▽

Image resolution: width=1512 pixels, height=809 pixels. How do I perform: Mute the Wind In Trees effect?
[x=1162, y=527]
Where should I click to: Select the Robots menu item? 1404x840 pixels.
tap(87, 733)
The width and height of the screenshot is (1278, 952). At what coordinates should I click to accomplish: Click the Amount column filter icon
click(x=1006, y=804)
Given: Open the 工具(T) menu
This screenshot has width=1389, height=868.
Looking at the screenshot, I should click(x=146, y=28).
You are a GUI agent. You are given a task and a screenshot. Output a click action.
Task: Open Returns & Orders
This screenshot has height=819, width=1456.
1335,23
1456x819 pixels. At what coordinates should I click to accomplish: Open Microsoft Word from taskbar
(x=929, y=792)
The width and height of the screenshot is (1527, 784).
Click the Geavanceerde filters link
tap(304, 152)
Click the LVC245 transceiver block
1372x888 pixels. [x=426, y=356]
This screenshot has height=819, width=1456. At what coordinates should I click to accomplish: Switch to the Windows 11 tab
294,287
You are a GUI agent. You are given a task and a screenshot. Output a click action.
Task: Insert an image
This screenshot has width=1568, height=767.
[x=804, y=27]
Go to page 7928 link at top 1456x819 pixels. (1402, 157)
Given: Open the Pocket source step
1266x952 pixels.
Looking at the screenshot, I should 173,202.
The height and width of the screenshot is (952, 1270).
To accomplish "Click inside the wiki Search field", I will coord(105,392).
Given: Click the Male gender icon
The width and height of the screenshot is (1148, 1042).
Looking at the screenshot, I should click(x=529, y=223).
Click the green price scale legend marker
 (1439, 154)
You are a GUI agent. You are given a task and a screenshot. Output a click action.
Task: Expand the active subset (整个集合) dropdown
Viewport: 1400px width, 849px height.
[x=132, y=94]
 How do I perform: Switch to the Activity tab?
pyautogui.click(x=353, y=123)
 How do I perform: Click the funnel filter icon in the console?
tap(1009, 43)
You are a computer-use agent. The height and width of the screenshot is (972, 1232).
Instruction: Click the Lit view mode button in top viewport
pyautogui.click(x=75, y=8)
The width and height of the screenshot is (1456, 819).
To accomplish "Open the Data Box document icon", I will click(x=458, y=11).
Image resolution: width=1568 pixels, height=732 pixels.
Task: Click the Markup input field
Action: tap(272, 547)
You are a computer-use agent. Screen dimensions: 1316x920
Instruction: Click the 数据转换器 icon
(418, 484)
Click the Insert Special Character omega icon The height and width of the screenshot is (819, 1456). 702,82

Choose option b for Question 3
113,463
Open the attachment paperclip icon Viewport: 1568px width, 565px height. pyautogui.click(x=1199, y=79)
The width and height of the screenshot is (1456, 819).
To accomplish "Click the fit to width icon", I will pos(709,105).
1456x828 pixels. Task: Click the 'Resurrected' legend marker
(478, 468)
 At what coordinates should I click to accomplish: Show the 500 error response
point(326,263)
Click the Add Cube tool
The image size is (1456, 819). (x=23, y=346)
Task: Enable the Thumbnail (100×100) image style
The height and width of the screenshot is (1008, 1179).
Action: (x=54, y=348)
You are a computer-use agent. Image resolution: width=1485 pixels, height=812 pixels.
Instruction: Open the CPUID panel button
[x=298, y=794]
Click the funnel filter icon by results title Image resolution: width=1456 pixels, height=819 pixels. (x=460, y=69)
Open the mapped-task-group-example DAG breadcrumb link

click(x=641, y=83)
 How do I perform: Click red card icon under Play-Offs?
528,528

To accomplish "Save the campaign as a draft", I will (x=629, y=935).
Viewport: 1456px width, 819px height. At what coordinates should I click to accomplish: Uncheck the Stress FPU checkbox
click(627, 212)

△

» REQUIREMENT
Would you set down all the lines above, exactly and in full?

» TASK OUTPUT
Image resolution: width=1512 pixels, height=809 pixels. How do I perform: Mute the Wind In Trees effect?
[x=1162, y=527]
Where should I click to: Select the Robots menu item? 1404x840 pixels.
tap(87, 733)
The width and height of the screenshot is (1278, 952). At what coordinates should I click to accomplish: Click the Amount column filter icon
click(x=1006, y=804)
Given: Open the 工具(T) menu
This screenshot has width=1389, height=868.
Looking at the screenshot, I should click(x=146, y=28).
You are a GUI agent. You are given a task and a screenshot. Output a click action.
Task: Open Returns & Orders
This screenshot has height=819, width=1456.
1335,23
1456x819 pixels. At what coordinates should I click to accomplish: Open Microsoft Word from taskbar
(x=929, y=792)
The width and height of the screenshot is (1527, 784).
Click the Geavanceerde filters link
tap(304, 152)
Click the LVC245 transceiver block
1372x888 pixels. [x=426, y=356]
This screenshot has height=819, width=1456. At what coordinates should I click to accomplish: Switch to the Windows 11 tab
294,287
You are a GUI agent. You are given a task and a screenshot. Output a click action.
Task: Insert an image
This screenshot has width=1568, height=767.
[x=804, y=27]
Go to page 7928 link at top 1456x819 pixels. (1402, 157)
Given: Open the Pocket source step
1266x952 pixels.
Looking at the screenshot, I should 173,202.
The height and width of the screenshot is (952, 1270).
To accomplish "Click inside the wiki Search field", I will coord(105,392).
Given: Click the Male gender icon
The width and height of the screenshot is (1148, 1042).
Looking at the screenshot, I should click(x=529, y=223).
Click the green price scale legend marker
 (1439, 154)
You are a GUI agent. You are given a task and a screenshot. Output a click action.
Task: Expand the active subset (整个集合) dropdown
Viewport: 1400px width, 849px height.
[x=132, y=94]
 How do I perform: Switch to the Activity tab?
pyautogui.click(x=353, y=123)
 How do I perform: Click the funnel filter icon in the console?
tap(1009, 43)
You are a computer-use agent. The height and width of the screenshot is (972, 1232).
Instruction: Click the Lit view mode button in top viewport
pyautogui.click(x=75, y=8)
The width and height of the screenshot is (1456, 819).
To accomplish "Open the Data Box document icon", I will click(x=458, y=11).
Image resolution: width=1568 pixels, height=732 pixels.
Task: Click the Markup input field
Action: tap(272, 547)
You are a computer-use agent. Screen dimensions: 1316x920
Instruction: Click the 数据转换器 icon
(418, 484)
Click the Insert Special Character omega icon The height and width of the screenshot is (819, 1456). 702,82

Choose option b for Question 3
113,463
Open the attachment paperclip icon Viewport: 1568px width, 565px height. pyautogui.click(x=1199, y=79)
The width and height of the screenshot is (1456, 819).
To accomplish "Click the fit to width icon", I will pos(709,105).
1456x828 pixels. Task: Click the 'Resurrected' legend marker
(478, 468)
 At what coordinates should I click to accomplish: Show the 500 error response
point(326,263)
Click the Add Cube tool
The image size is (1456, 819). (x=23, y=346)
Task: Enable the Thumbnail (100×100) image style
The height and width of the screenshot is (1008, 1179).
Action: (x=54, y=348)
You are a computer-use agent. Image resolution: width=1485 pixels, height=812 pixels.
Instruction: Open the CPUID panel button
[x=298, y=794]
Click the funnel filter icon by results title Image resolution: width=1456 pixels, height=819 pixels. (x=460, y=69)
Open the mapped-task-group-example DAG breadcrumb link

click(x=641, y=83)
 How do I perform: Click red card icon under Play-Offs?
528,528

To accomplish "Save the campaign as a draft", I will (x=629, y=935).
Viewport: 1456px width, 819px height. At what coordinates should I click to accomplish: Uncheck the Stress FPU checkbox
click(627, 212)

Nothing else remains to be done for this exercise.